O Ministério Público Federal (MPF) em Sete Lagoas/MG instaurou procedimento para apurar e acompanhar a situação de crise decorrente do baixo nível do rio São Francisco na região do lago da Usina Hidrelétrica (UHE) de Três Marias e seus impactos para os municípios situados a jusante da represa, ou seja, nas regiões central e norte do estado.

O reservatório integra a bacia do São Francisco, que abrange sete Estados e 540 municípios, sendo 240 em Minas Gerais, os quais contribuem com 72% do volume de águas superficiais que vertem para o rio.

De acordo com o MPF, a estiagem este ano em Minas Gerais, muito acima da média histórica, vem acarretando severo comprometimento da vazão do São Francisco, com diminuição do volume hídrico do reservatório da UHE de Três Marias e redução progressiva da quantidade de água liberada pela represa.

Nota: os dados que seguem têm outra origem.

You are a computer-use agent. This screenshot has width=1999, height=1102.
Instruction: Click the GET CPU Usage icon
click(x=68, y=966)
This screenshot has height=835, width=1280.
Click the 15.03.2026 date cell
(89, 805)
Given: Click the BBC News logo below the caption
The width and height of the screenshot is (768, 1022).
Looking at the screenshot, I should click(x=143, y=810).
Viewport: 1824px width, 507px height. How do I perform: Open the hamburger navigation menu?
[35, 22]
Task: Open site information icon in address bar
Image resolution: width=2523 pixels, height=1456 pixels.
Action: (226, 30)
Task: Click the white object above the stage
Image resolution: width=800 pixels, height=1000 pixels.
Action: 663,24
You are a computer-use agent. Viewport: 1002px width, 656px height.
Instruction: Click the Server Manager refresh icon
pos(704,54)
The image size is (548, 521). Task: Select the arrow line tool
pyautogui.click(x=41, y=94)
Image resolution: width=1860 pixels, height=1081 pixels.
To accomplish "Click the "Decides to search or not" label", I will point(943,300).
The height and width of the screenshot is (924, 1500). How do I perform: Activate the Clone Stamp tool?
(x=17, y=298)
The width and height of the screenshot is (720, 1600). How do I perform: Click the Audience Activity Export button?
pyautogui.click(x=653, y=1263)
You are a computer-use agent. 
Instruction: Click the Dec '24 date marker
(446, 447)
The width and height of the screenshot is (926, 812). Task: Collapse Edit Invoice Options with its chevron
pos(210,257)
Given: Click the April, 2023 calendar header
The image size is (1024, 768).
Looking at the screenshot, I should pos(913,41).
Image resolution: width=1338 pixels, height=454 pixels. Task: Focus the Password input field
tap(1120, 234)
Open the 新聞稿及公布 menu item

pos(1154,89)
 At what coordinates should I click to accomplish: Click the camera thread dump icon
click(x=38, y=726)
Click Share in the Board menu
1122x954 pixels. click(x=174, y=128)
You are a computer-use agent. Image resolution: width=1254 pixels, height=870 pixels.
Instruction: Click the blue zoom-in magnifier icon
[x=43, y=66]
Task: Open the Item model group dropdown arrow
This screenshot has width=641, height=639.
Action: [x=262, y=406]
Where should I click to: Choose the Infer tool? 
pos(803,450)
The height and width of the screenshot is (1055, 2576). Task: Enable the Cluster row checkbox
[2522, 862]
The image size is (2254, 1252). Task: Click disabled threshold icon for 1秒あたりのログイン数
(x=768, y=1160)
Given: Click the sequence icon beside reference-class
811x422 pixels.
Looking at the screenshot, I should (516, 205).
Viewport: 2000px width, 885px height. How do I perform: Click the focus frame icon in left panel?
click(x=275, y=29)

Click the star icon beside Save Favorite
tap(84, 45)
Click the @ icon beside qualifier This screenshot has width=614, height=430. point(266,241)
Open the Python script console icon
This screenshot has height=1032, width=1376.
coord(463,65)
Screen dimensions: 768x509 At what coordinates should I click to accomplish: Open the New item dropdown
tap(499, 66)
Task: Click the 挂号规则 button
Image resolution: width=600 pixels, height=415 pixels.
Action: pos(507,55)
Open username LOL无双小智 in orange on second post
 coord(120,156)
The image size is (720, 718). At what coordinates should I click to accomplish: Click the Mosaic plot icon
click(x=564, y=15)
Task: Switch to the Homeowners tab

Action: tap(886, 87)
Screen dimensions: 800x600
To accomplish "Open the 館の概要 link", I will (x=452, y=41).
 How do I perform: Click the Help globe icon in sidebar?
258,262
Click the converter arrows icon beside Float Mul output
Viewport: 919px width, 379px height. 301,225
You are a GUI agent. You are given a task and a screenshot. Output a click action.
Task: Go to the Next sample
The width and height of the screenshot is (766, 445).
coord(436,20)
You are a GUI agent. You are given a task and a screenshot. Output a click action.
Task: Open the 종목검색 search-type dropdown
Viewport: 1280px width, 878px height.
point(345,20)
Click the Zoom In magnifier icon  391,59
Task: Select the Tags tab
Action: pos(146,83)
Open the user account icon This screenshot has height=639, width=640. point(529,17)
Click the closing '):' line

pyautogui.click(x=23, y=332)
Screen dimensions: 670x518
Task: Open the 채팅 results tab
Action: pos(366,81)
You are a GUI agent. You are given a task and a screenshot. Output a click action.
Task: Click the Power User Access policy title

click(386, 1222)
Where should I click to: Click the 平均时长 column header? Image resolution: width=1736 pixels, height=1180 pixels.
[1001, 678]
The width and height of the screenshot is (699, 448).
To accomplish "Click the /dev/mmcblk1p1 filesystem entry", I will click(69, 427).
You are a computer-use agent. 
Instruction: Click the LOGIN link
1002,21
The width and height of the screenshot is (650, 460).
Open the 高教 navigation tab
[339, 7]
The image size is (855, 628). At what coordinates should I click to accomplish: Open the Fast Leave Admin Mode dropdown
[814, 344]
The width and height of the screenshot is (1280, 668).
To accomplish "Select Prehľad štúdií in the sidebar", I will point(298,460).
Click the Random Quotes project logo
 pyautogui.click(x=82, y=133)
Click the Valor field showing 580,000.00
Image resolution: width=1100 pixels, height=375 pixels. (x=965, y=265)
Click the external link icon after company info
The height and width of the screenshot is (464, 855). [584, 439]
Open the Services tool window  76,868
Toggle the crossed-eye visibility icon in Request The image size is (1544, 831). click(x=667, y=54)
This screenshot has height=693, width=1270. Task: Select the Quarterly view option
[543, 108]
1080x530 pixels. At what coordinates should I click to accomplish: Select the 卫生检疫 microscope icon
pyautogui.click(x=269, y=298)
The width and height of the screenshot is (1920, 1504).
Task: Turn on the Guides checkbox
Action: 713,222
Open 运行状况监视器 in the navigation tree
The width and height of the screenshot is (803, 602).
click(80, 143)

Há impactos em várias atividades da região do lago, algumas delas essenciais para a população e para a economia locais, como a captação de água para abastecer núcleos urbanos, irrigação, indústria, circulação de balsas, atividades turísticas, geração de energia elétrica e aquicultura. Populações abaixo do lago também enfrentam grandes dificuldades: o município de Pirapora/MG chegou a ajuizar uma ação para garantir, durante dois meses, um nível de vazão mínimo vertendo da represa até que fosse implantado sistema de bombeamento para atender ao seu sistema de captação de água – a captação anterior era feita por gravidade, o que estava se tornando inviável por causa da redução do nível do rio.

Transparência

No curso das investigações, e já com o intuito de realizar um levantamento abrangente dos problemas causados pelo período de estiagem e seus impactos nas atividades econômicas e no abastecimento da região, bem como verificar a atuação dos diversos órgãos envolvidos no assunto, o MPF participou, no último dia 22, de reunião com o presidente da Centrais Elétricas de Minas Gerais (CEMIG), empresa responsável pela operação da hidrelétrica de Três Marias, com a presidente do Comitê de Bacia do Entorno da Represa de Três Marias (CBHSF4), prefeitos e outros representantes de municípios situados no entorno do lago.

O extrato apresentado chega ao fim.